I had reached my moment of truth, MY crossroads.  I could take the wide road which, quite frankly, seems much easier. After all, the vast majority will choose this direction, and all I would have to do is go with the flow. On the other hand, I could take the narrow road and go against the current.  It is much less traveled and more difficult, but the reward is greater.  The Holy Spirit then reminded me of my favorite scripture.   

“…you also, as living stones, are being built up as a spiritual house for a holy priesthood, to offer up spiritual sacrifices acceptable to God through Jesus Christ.” 1 Peter 2:5

My focus landed on the phrase living stones.  What does that mean?  A stone is solid, strong and has no will of its own.  It is totally and utterly dependent on the Builder to move it where it needs to be.  What a wonderful example of surrender!  The word for living in the original greek text is zao (dzah’-o). It is a verb, an action word meaning to live.  To be a living stone is to continually live a life utterly dependent, obedient and surrendered to God the Father.  Because I have been blessed with the gift of free will, I must actively choose this life, this level of surrender.   Can you imagine being as surrendered to God our Father, as the stone is to the builder?  Choosing to move only when and where He directs?

So….what is my answer to the question “Who am I going to be?” I can say without a doubt, that I AM a living stone, chosen by God , set apart for His purpose.  I have worth and value that God Himself gave to me and no one can take away.  I actively choose to relinquish my own will for the will of my Father.  I choose to stand firmly and boldly on His word, for His name’s sake, and His kingdom purpose.  Where ever that may take me.

Challenges, Choices and Decisions

I remember so clearly the days after that prayer.  Life continued to swirl at a supersonic pace. My roles of wife, mother, full-time student and childcare provider became blurred beyond distinction.  In the undercurrent of it all was a still, small whisper, a “knowing”, that something was not quite right.  The word “cancer” would dimly appear in my spirit from time to time.  It was like a ripple faintly moving across the borders of my mind.  The sensation was strong enough to detect but, yet so slight that I questioned its validity.   I have never spoken to anyone about this, you are the first to know.   I really just did not want to give it a voice. 
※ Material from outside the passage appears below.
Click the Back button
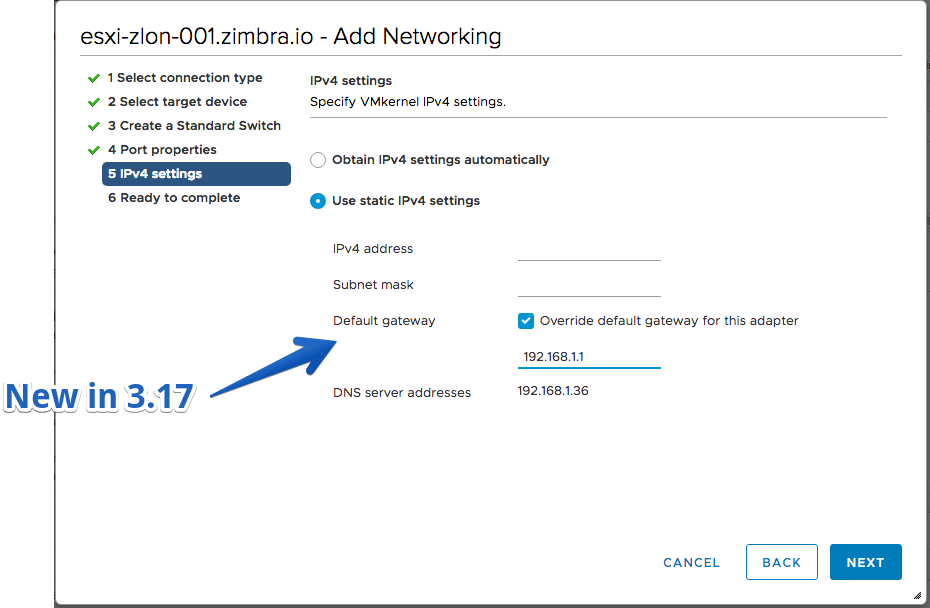This screenshot has width=930, height=608. click(782, 562)
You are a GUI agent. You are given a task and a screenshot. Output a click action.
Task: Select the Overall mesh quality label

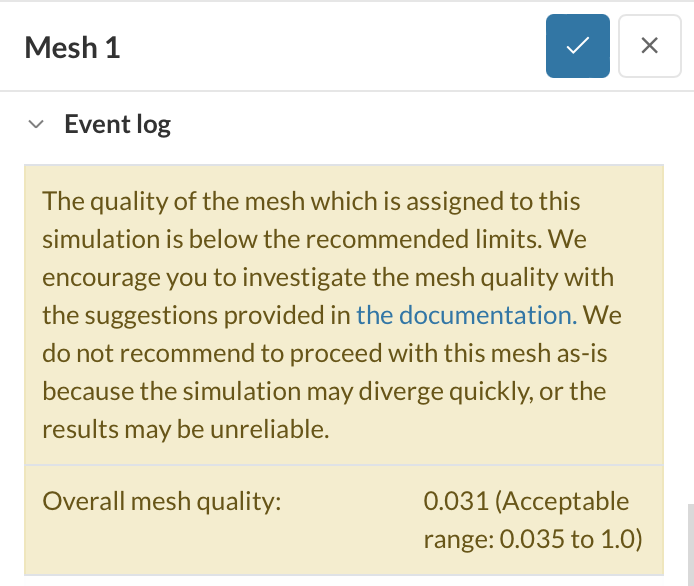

From April through July, I was challenged with the question, “Who are you going to be?”  My spirit cried out “Lord, I don’t understand! We are chosen, set apart, for Your possession. (1 Pet 2:9) We have to live in this world, but not be a part of it.  Father, everything about who we are is under attack!  I feel the pressure all around me!  Lord, where are Your chosen ones? Why does the body of Christ remain silent?”  Echos of  Romans 12:2 reverberated through every fiber of my being. “….do not be conformed to this world…..do NOT be conformed to this world….do NOT be CONFORMED to this world..” 

I replied, “Oh my gosh Lord! What does that  look like?!” The Holy Spirit proceeded to show me.  I was inundated with scenes of compromise under the guise of “political correctness”. “Christians” disregarding the undiluted word of God, in the name of choice.  Twisting His Word, for their own gain. Participating in activities that clearly do not adhere to biblical principles.  Following leadership whose mouths state Christian beliefs but  actions say otherwise.  I willingly stood naked before the throne of God under intense self-examination.  I asked my heavenly Father to reveal to me where I have conformed. Have I placed people or things before You?  Have I kept silent when I should have spoken up for You?  Have I supported any movements that are blatantly offensive to You?  There was nothing that was off-limits.  All the while, I kept hearing the question.  “Who are YOU going to be?”